今年5月に戦略的パートナーシップを結んだフォーレシアとZF。その最初の成果として、自動運転時代を見据えたシートのコンセプトを発表した。
フォーレシアとZFの戦略的パートナーシップは、自動運転レベル3/4、それ以降(つまり完全自動運転、マンレス(無人)運転)を考えたインテリア、シートの開発を目的としている。「コックピット2025(Cockpit 2025)」と名付けられたコラボレーション・ロードマップに沿った両社の最初の成果が、このシートコンセプトだ。
AVS(Advanced Versatile Structure)と称するフレームコンセプトを採用している。

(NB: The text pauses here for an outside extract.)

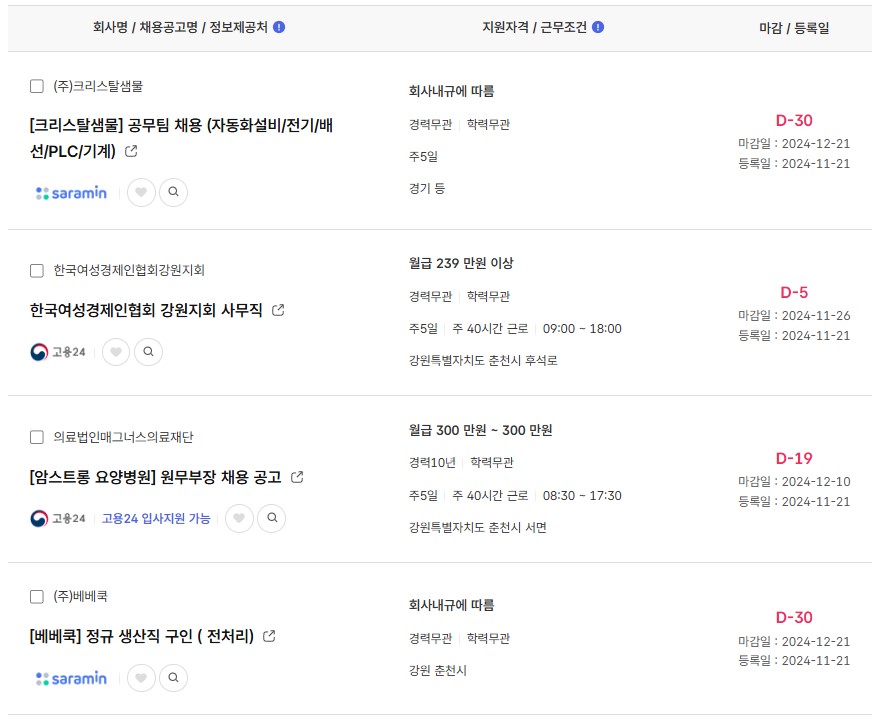
Task: Favorite the 한국여성경제인협회 강원지회 사무직 job
Action: point(116,352)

まず、わずか4カ月の開発期間でモーターショーに出展できるコンセプトシートができたことに、まず驚いた。
フォーレシアのブースは量産品は展示しておらず、すべて開発中のものが並べられていた。プレスカンファレンスの際に、プレスは見て触れることはできたが、撮影は許されなかった。今回のフォーレシア×ZFのシートコンセプトの撮影もNGだった。もちろん、ZFのブースでも見ることはできなかった。
さて、このシートには、さまざまな新しい試みが随所に見られた。
まず、基本のフレームはアルミ合金。シートバックはふたつに分かれていて、アッパーバックレストはコンポジット製(樹脂素材の詳細については、明かされなかった)。もちろん、通常のスチールの部分もあるが、アルミ、樹脂を使って軽量化した。
重量は、サイドスライド機構なしで18kg、ありで21kgだ。
自動運転となると、乗員の着座姿勢はこれまでよりバリエーションが広がる。今回も「リラックス」「ワーク」「ドライブ」の3つのポジションを想定していて、それぞれ、プリセットしてあり飛行機のビジネスクラスのシートのようにボタンひとつでモード変更が可能だ。
ポジションが多彩になると、問題になるのは安全性だ。このシート・コンセプトでもシートベルトはアンカーも含めてシートにインテグレート(統合)されている。そのため、これまで以上の強度が要求され、リクライナーは高強度のタイプで5000Nmという強度を確保した。
シートベルトはZF製で、ZFのアクティブ・コントロール・リトラクターACR8システムが組み込まれていた。エアバッグは、サイドはもちろん、ファーサイドエアバッグも組み込まれている。これもZF製だが、現在は量産品を搭載しているだけだが、将来的には、このコンセプトに最適化したものを開発していくという。
リラックスモードになると頭部の位置を調整しないと快適にならないということで、ヘッドレストは自動で適切な位置に移動する。
フォーレシアによると生産開始は2020年末を予定しているという。